元文三年十一月二十三日の事

ふかふかね

私立探偵事務所

そのやうな事があり、
暫くの間は何事もなく過ぎた。その間にも、又一人殺されてしまったし、奈良でも二人殺られたと聞いた時、最早これ以上傍観してゐられまいと決心したと見え、漸く重い腰を上げて、調査を開始したらしい。先ず最初に始めたのは、被害に遭った場所の地図を作ることだった。それも、なるべく正確に作らなければならぬ。
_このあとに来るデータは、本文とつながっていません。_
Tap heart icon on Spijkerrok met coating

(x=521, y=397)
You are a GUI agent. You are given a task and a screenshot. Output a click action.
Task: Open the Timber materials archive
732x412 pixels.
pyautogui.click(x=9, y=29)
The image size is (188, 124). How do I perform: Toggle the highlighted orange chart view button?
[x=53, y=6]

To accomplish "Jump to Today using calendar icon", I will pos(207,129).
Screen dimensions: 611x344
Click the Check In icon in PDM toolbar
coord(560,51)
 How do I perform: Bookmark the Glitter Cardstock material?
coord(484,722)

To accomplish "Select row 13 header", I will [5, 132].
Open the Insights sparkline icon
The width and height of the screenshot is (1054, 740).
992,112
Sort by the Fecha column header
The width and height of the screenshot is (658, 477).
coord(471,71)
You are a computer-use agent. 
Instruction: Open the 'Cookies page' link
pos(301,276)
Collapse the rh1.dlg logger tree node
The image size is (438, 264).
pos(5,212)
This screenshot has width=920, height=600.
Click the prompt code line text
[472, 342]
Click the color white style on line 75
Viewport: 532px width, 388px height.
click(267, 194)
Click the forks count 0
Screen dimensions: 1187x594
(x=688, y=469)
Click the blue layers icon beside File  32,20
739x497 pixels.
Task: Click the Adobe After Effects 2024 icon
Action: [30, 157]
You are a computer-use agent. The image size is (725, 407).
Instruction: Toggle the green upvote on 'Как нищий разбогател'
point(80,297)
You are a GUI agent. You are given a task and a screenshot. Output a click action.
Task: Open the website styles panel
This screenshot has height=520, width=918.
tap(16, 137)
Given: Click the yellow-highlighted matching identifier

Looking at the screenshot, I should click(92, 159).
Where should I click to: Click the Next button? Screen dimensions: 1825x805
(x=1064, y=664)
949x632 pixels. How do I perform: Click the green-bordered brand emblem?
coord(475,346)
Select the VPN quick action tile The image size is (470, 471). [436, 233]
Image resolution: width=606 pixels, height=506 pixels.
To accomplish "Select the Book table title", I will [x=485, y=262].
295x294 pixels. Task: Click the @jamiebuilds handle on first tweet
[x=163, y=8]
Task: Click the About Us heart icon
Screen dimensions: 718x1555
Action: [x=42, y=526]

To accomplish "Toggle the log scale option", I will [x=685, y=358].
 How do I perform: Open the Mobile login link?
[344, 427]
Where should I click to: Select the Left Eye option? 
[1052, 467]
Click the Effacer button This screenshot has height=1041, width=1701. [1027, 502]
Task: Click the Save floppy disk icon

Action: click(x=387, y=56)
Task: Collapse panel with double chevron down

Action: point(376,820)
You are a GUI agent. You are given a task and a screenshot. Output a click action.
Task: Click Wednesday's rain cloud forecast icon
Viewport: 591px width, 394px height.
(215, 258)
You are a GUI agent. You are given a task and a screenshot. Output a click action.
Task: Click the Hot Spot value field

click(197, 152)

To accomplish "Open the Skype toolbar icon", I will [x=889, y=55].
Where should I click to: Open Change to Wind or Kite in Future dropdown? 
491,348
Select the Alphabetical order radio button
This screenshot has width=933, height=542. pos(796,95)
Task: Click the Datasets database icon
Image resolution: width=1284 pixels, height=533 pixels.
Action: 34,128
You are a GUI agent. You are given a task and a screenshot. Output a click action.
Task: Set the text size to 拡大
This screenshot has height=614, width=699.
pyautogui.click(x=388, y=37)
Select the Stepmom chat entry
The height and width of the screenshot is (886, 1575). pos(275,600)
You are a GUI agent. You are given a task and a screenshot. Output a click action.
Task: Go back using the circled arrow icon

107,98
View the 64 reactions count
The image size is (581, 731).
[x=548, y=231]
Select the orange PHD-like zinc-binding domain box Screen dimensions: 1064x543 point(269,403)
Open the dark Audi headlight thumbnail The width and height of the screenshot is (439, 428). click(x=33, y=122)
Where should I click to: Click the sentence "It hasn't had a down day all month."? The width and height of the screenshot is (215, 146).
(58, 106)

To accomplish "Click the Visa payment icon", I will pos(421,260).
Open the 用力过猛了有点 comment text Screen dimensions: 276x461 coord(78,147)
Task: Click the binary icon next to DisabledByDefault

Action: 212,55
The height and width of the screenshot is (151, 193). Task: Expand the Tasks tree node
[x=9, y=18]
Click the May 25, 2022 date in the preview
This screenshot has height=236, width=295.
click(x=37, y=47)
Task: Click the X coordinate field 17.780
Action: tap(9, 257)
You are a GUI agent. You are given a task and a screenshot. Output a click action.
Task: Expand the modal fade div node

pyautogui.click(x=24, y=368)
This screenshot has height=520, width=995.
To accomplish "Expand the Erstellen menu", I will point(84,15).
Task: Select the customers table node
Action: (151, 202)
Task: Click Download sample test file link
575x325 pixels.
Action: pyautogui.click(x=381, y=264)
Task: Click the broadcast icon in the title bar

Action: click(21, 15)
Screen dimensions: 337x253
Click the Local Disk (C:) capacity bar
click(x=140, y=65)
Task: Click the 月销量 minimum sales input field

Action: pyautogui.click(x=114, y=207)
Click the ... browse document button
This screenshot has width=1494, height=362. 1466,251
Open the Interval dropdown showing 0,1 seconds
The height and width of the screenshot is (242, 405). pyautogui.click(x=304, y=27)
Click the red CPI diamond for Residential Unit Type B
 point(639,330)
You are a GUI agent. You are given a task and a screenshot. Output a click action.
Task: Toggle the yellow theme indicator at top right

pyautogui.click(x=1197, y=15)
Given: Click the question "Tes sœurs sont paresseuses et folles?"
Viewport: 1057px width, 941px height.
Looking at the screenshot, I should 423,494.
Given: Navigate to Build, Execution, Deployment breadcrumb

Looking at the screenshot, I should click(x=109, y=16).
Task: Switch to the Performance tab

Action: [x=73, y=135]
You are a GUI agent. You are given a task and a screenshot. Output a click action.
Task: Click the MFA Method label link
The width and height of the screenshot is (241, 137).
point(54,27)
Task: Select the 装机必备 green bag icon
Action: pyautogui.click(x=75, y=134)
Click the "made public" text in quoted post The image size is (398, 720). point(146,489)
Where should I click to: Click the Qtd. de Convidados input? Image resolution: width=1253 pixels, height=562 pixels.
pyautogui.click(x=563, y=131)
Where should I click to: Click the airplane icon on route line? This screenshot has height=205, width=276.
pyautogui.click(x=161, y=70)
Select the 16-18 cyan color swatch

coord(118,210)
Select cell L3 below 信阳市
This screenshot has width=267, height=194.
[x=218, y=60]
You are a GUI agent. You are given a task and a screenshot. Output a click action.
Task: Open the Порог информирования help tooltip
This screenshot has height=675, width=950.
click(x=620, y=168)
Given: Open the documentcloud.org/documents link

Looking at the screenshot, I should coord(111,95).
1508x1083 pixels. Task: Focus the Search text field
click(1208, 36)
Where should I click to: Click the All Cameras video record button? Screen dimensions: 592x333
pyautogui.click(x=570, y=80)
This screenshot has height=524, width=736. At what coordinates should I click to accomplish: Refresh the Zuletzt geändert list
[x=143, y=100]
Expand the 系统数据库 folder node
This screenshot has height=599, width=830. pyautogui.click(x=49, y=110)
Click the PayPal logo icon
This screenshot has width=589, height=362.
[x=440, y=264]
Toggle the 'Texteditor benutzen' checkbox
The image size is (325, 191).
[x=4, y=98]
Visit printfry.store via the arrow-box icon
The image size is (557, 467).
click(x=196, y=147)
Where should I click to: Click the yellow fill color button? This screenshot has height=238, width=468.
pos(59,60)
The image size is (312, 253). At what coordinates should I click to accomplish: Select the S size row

何故なら、どんな方法を使ったのか知らぬが、死体を磔柱に逆さ吊りにした以上、当然縄の長さにも限界がある。となれば、必ず現場の位置を示す証拠品が残っている筈だからだ。それを見逃してはならない。次にすることは、死体が発見された場所を丹念に調べることだ。これはもう常識であらう。ただ注意すべきなのは、警察の捜査とは別に動かなければならないことであつた。警察はあくまでも殺人事件としてしか扱はないのだから仕方がないにしても、民間の調査機関となると話は別だ。下手をすると相手にされないので、寧ろ避けるべきなのである。この様なことから、最初は自腹を切って探偵社の様なものを組織しようとした。然しながら、そう簡単に行くものではない。何せ素人なのだ。それで駄目なら専門家に任せようと考へたらしく、私立探偵事務所を探したところ、幸運なことに見つかった。
寺田寅彦は早速依頼をした。
「奈良県下の山間僻地で起きてゐる事を調査して欲しい」
それだけの依頼内容だったが、相手は引き受けてくれたばかりか、費用の方も格安にして呉れた。これには彼も大いに感謝したものだらう。
さてこの探偵社が調べた結果判ったことは、次のようなものだった。
・殺されたのは、全て女である。
・年齢はまちまちだが、五歳から八十歳までの範囲。
・殺された場所は、主に村の中心部に近い所が多い。
・殺される前に、何か変わった様子はなかったかとの問いには、誰も何も答えることが出来なかった。
そこで、寺田博士は考えた。――何や知らんけど、どうやら犯人は若い女を狙って殺してるらしいなあ。
だが問題はここから先である。
一体誰が何のためにそんなことをしているのか? 動機は何だろうか? それにもう一つ重要な事は、何故態々遺体を磔にする必要があるのか? それによつて何が判るのだろうか? これらの疑問に対する答を出すためには、どうしても現場に行ってみる必要があると思ひ、今度は自ら車を運転して出かけることにしたのである。
ところが、いざ出発する段になると、どうも気乗りしないのである。多分に気が弱いからだと思ふのだが、誰か一緒に来てくれる者はいないものかと思つてゐたら、幸いにも親友の一人に声を掛けられたのだ。そして二人で相談した結果、もう一人加えた三人連れで出かけようと決めたのである。
そのもう一人の友人と云ふのが、私の友人の祖父に当たる人で、名を夏目漱石と云ふ人だつた。私はこの人の事を尊敬してゐるし、また好きでもあるのだ。尤も、私が尊敬する理由は他にもあるのだが……。兎も角も、これで準備万端整った訳だ。